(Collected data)
⁂

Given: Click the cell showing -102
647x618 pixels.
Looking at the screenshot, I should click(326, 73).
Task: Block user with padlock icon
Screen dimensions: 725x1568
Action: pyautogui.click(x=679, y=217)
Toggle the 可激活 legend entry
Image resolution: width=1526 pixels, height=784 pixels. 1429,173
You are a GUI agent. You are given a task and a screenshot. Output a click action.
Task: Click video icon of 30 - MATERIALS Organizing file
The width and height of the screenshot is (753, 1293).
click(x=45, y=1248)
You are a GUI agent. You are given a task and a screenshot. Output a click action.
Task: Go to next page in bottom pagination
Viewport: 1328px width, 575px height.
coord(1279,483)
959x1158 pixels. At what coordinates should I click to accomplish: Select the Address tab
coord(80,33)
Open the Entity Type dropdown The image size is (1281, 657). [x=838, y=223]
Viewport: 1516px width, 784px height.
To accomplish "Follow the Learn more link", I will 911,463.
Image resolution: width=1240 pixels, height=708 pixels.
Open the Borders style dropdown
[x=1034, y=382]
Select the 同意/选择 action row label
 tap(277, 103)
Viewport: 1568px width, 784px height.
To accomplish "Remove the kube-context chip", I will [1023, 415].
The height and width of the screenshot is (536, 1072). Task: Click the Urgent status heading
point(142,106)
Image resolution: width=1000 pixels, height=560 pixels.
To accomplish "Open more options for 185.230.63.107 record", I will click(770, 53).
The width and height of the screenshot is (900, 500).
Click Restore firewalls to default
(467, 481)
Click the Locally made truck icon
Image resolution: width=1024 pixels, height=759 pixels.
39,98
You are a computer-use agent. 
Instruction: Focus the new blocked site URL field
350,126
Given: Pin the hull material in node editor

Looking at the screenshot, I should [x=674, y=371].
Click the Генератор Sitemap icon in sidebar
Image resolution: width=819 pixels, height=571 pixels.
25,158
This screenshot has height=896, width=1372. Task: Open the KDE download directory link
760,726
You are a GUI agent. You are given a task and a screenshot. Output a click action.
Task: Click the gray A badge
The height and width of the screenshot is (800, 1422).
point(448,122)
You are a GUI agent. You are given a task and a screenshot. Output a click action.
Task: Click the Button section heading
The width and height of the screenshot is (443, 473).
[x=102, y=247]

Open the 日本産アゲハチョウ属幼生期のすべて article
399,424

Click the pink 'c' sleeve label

⁂

- TASK STATEMENT: All of the data above needs to be written out exactly.

- EXPECTED OUTPUT:
Given: Click the cell showing -102
647x618 pixels.
Looking at the screenshot, I should click(326, 73).
Task: Block user with padlock icon
Screen dimensions: 725x1568
Action: pyautogui.click(x=679, y=217)
Toggle the 可激活 legend entry
Image resolution: width=1526 pixels, height=784 pixels. 1429,173
You are a GUI agent. You are given a task and a screenshot. Output a click action.
Task: Click video icon of 30 - MATERIALS Organizing file
The width and height of the screenshot is (753, 1293).
click(x=45, y=1248)
You are a GUI agent. You are given a task and a screenshot. Output a click action.
Task: Go to next page in bottom pagination
Viewport: 1328px width, 575px height.
coord(1279,483)
959x1158 pixels. At what coordinates should I click to accomplish: Select the Address tab
coord(80,33)
Open the Entity Type dropdown The image size is (1281, 657). [x=838, y=223]
Viewport: 1516px width, 784px height.
To accomplish "Follow the Learn more link", I will 911,463.
Image resolution: width=1240 pixels, height=708 pixels.
Open the Borders style dropdown
[x=1034, y=382]
Select the 同意/选择 action row label
 tap(277, 103)
Viewport: 1568px width, 784px height.
To accomplish "Remove the kube-context chip", I will [1023, 415].
The height and width of the screenshot is (536, 1072). Task: Click the Urgent status heading
point(142,106)
Image resolution: width=1000 pixels, height=560 pixels.
To accomplish "Open more options for 185.230.63.107 record", I will click(770, 53).
The width and height of the screenshot is (900, 500).
Click Restore firewalls to default
(467, 481)
Click the Locally made truck icon
Image resolution: width=1024 pixels, height=759 pixels.
39,98
You are a computer-use agent. 
Instruction: Focus the new blocked site URL field
350,126
Given: Pin the hull material in node editor

Looking at the screenshot, I should [x=674, y=371].
Click the Генератор Sitemap icon in sidebar
Image resolution: width=819 pixels, height=571 pixels.
25,158
This screenshot has height=896, width=1372. Task: Open the KDE download directory link
760,726
You are a GUI agent. You are given a task and a screenshot. Output a click action.
Task: Click the gray A badge
The height and width of the screenshot is (800, 1422).
point(448,122)
You are a GUI agent. You are given a task and a screenshot. Output a click action.
Task: Click the Button section heading
The width and height of the screenshot is (443, 473).
[x=102, y=247]

Open the 日本産アゲハチョウ属幼生期のすべて article
399,424

Click the pink 'c' sleeve label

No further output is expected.